À partir de ce constat, Isabelle Stengers estime qu’il ne s’agit donc plus tant de « faire l’histoire des scientifiques » que de « faire histoire avec les scientifiques » (p. 123), c’est-à-dire de comprendre comment ceux-ci s’y prennent concrètement pour créer des faits résistants. En revenant sur l’exemple séminal de Galilée, et en analysant de près son dialogue entre trois personnages fictifs, Salviati, Sagreo et Simplicio, Stengers montre que la « science moderne » se définit par sa capacité à faire taire le détracteur qui dirait : « ce n’est qu’une fiction ». L’instauration d’une scène expérimentale vise ainsi à « faire parler les faits » d’une façon qui fasse taire les fabulateurs (p. 97).

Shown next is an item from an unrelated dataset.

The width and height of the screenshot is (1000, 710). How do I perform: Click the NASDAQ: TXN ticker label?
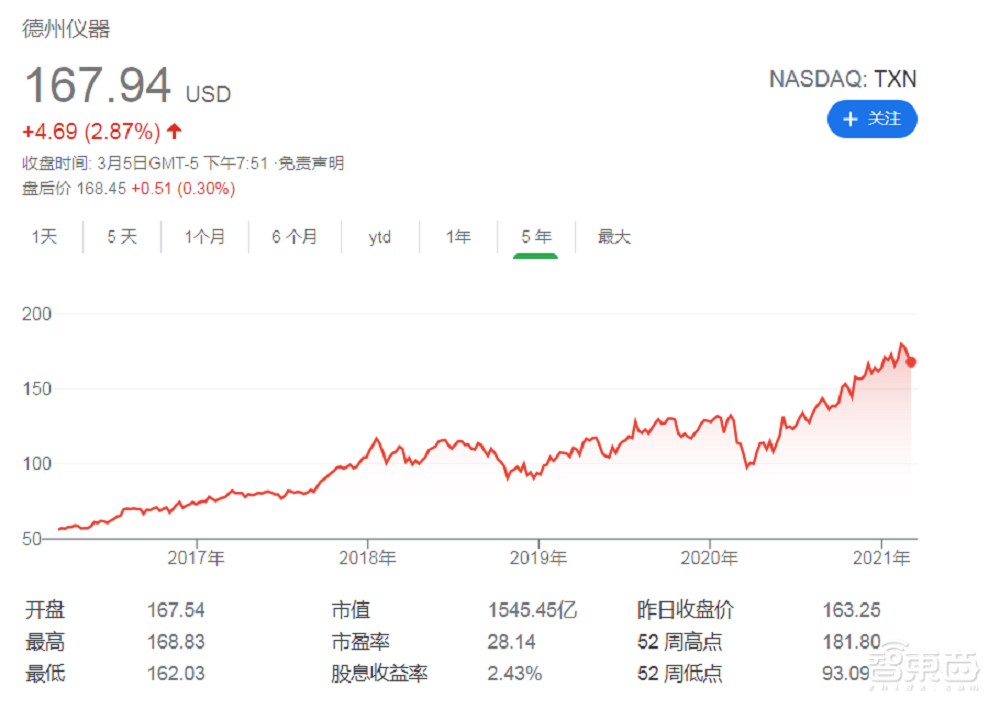click(x=843, y=79)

Grâce à un détour inattendu par le conte des trois petits cochons (p. 179), Isabelle Stengers précise alors sa position par rapport aux sciences. Il ne s’agit pas de nier que les « faits » construits par les scientifiques résistent bel et bien à l’épreuve du réel, comme le fait la maison de pierre comparée aux maisons de paille et de brindilles des petits cochons. Cependant, admettre cette spécificité des sciences n’empêche pas de poser d’autres questions : « ne serait-il pas possible d’inventer d’autres rapports avec le loup ? De quoi dépend la définition du loup en tant que menace […] ? » (p. 179).

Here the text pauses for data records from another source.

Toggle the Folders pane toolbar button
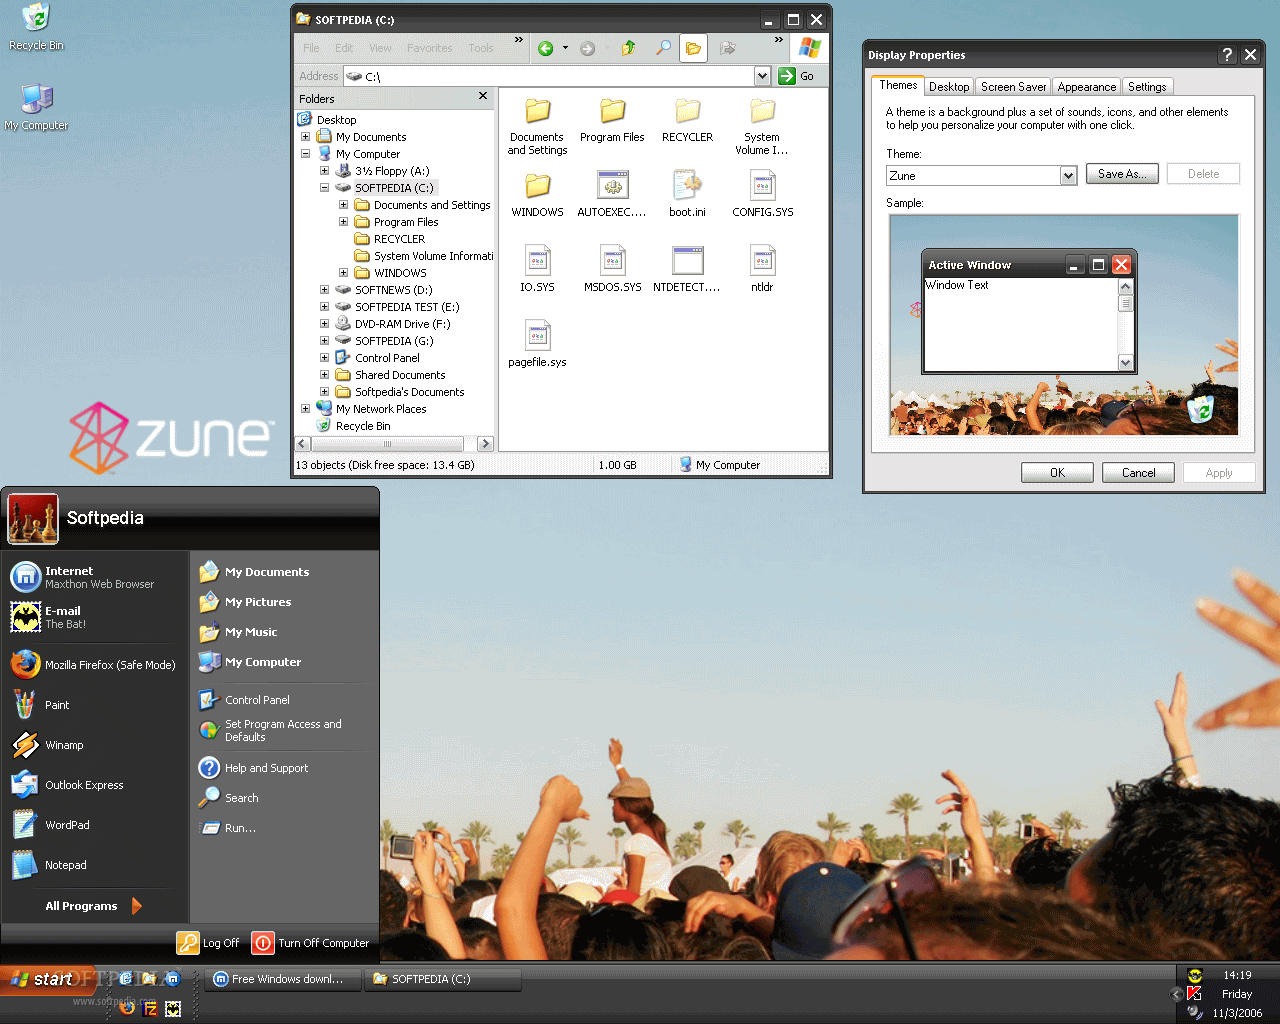 pyautogui.click(x=693, y=48)
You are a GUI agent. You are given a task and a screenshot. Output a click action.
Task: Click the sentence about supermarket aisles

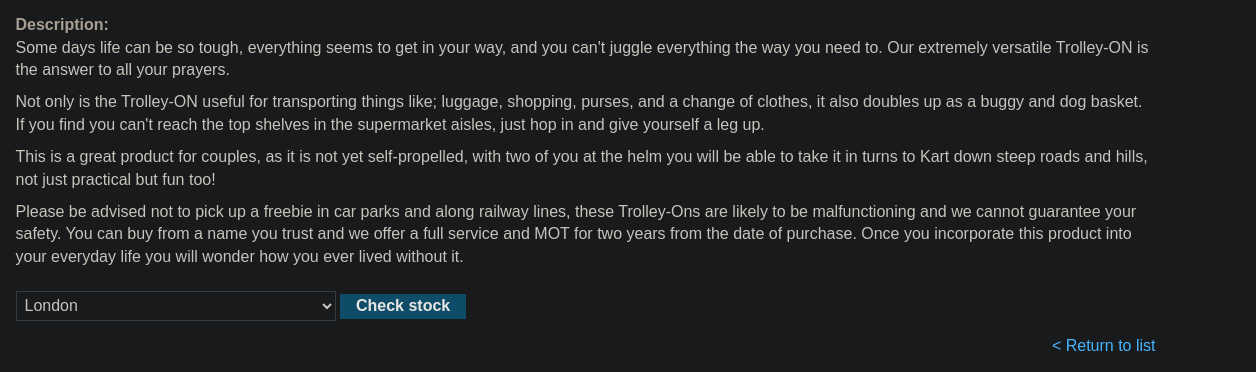click(x=390, y=125)
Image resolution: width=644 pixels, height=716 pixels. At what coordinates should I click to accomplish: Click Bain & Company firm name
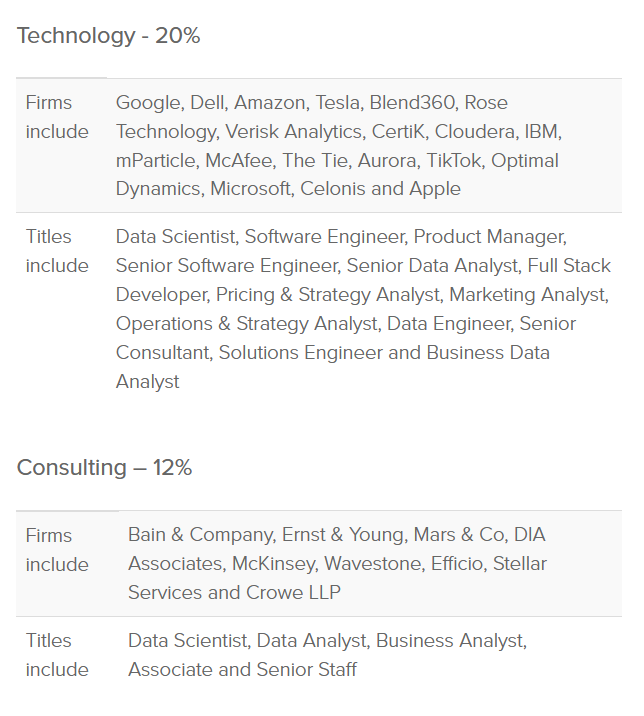[201, 535]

Cette posture, qui reconnaît à la fois la singularité des sciences et le fait qu’elle est prise dans un contexte historique et social, Isabelle Stengers l’appelle « humour », et lui donne comme modèle le rapport de Diderot au mathématicien D’Alembert dans Le Rêve de D’Alembert (p. 128). Dans deux pages cruciales de l’ouvrage, Stengers définit l’humour comme « la capacité de se reconnaître soi-même produit de l’histoire dont on cherche à suivre la construction » (p. 79) et oppose cet « art de l’immanence » à la posture de l’ironiste, qui ne s’en laisse pas conter, et qui se prétend supérieur à ceux qu’il juge.

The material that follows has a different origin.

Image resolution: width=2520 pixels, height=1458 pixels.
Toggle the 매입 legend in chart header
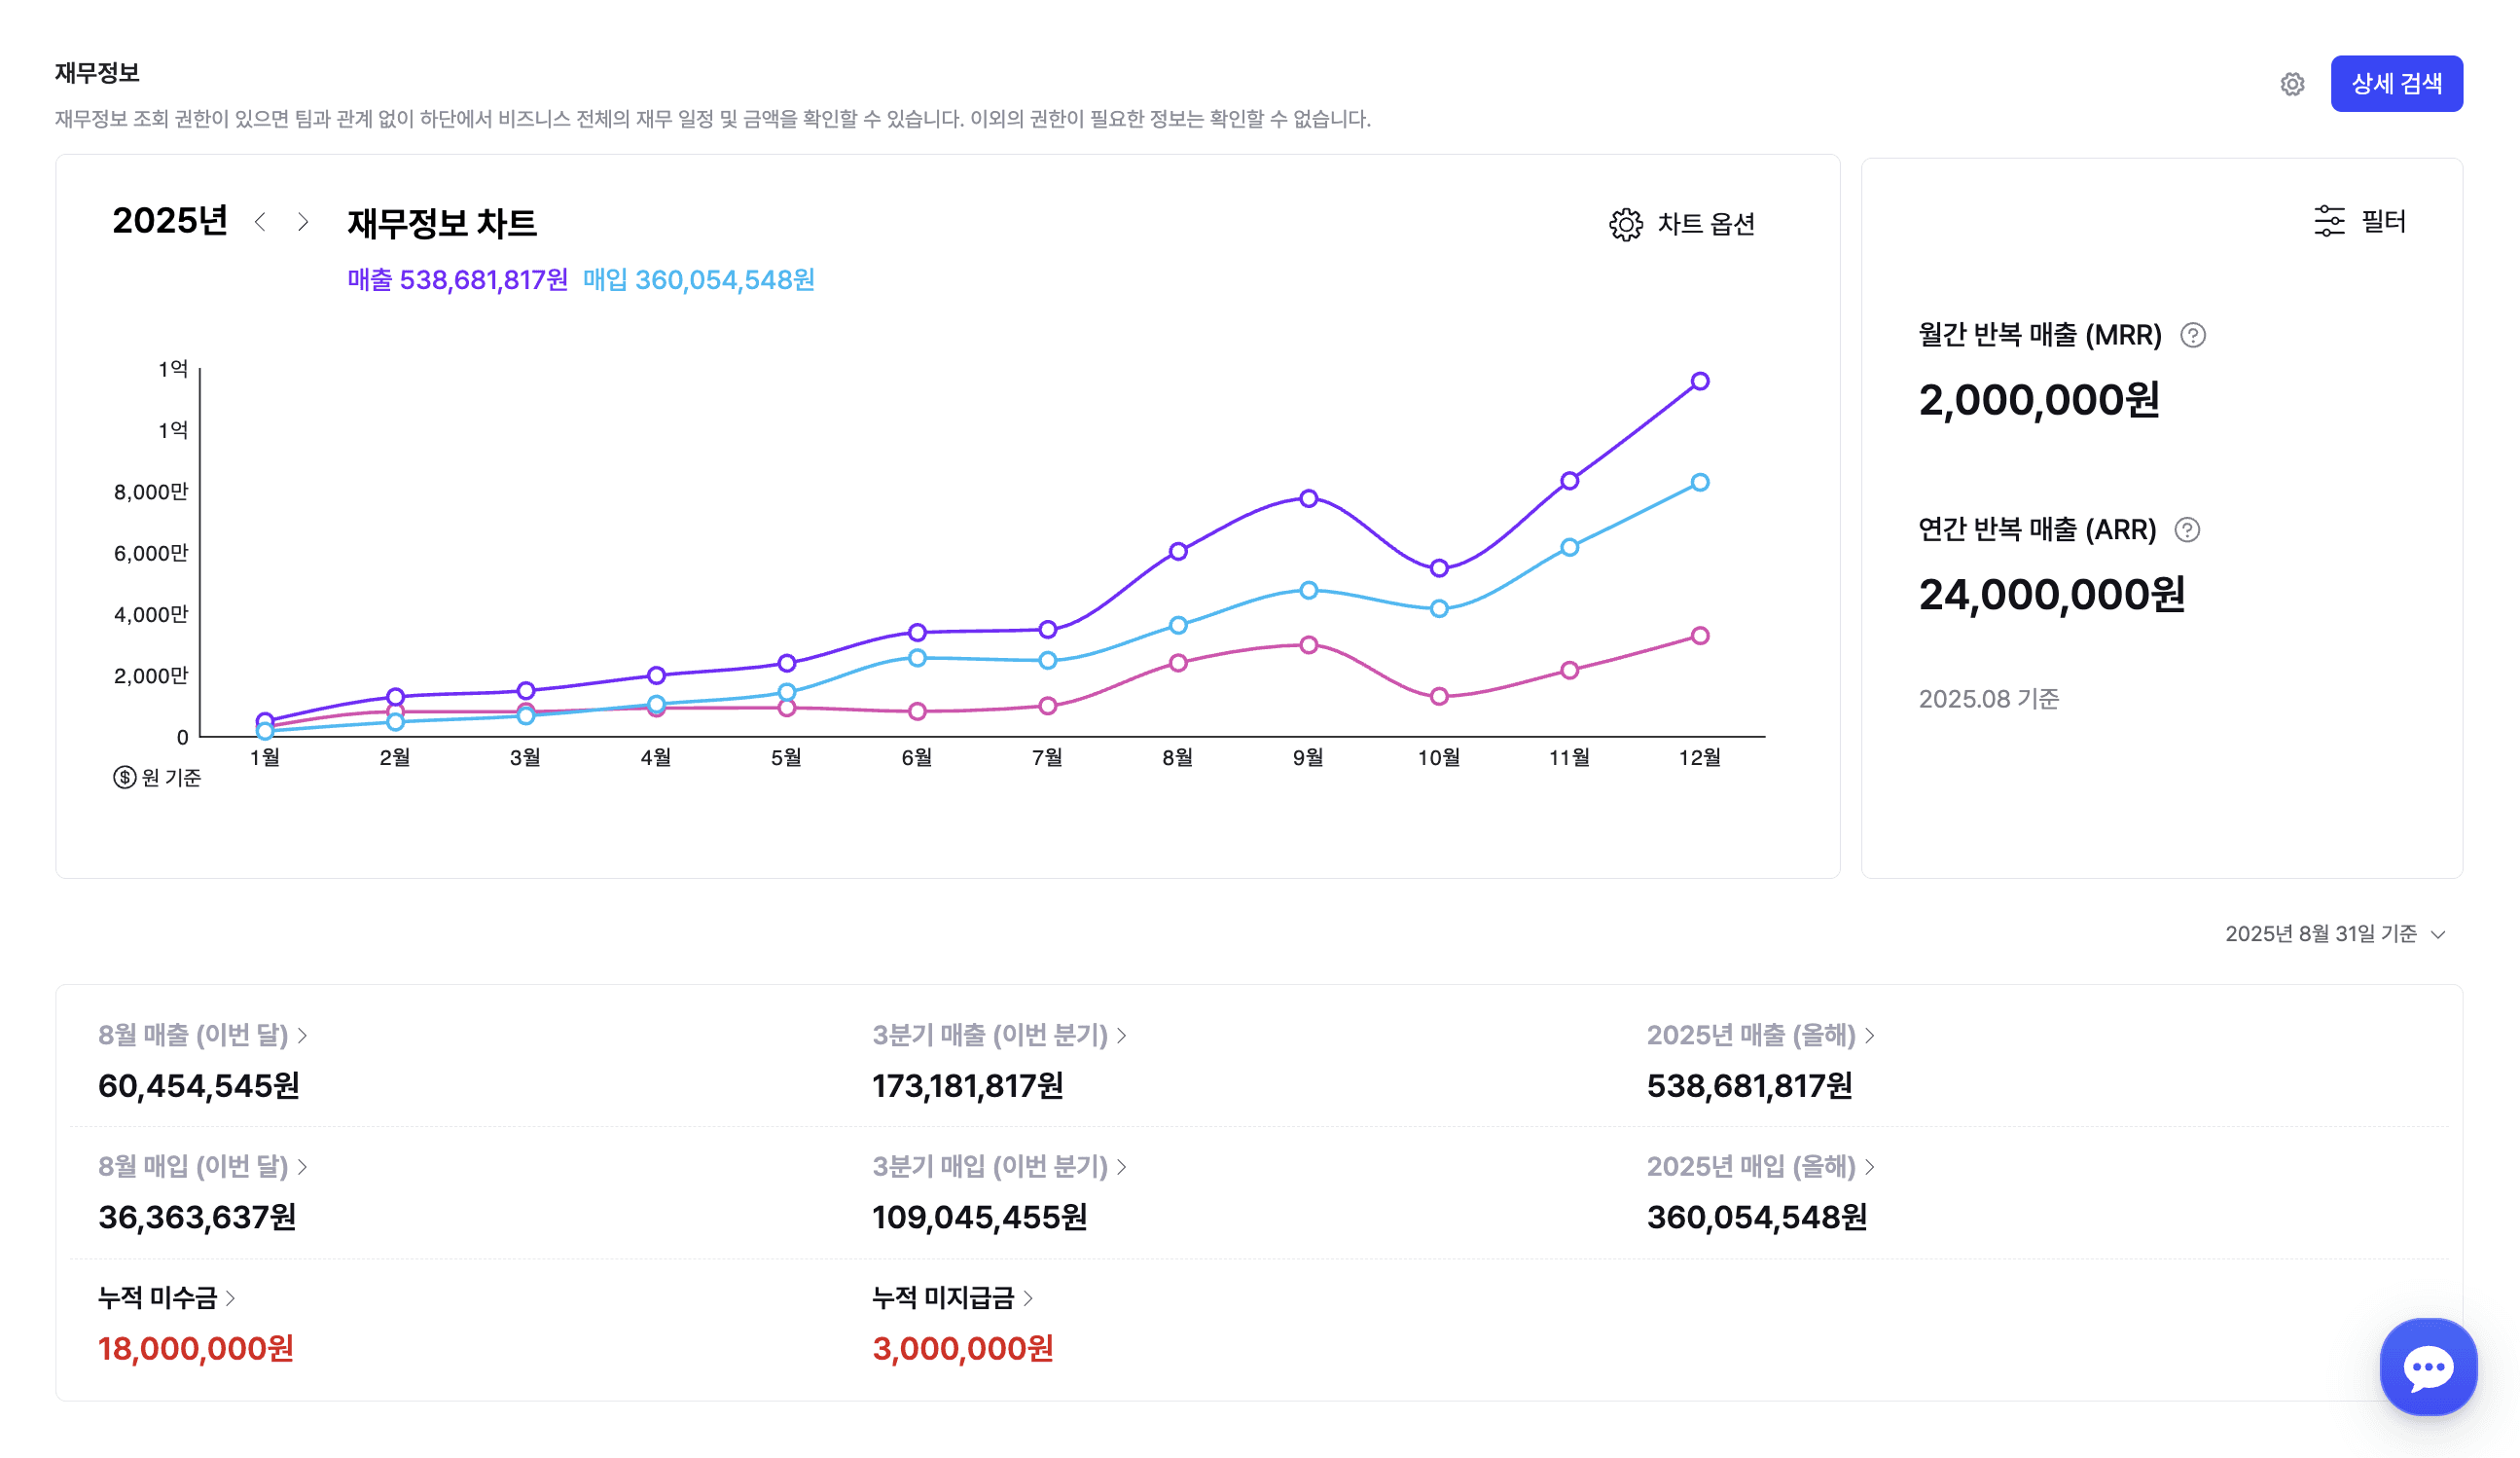click(x=698, y=280)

Sur la base de cette posture, les derniers chapitres de l’ouvrage avancent alors quelques propositions plus concrètes. Isabelle Stengers propose ainsi de maintenir la distinction entre le sujet et l’objet ainsi que le mythe du progrès mais en leur donnant un nouveau sens : l’objet doit être construit de manière à mettre le sujet à l’épreuve (p. 151), et la honte envers ce que nous avons cru, générée par la croyance au progrès, doit être utilisée comme une incitation à penser (p. 170-171). Enfin, la philosophe revient sur l’idée d’un « Parlement des choses », imaginé par Bruno Latour comme un lieu où les différents groupes sociaux intéressés par un même objet (les microbes, le trou de la couche d’ozone, etc.) pourraient débattre entre eux.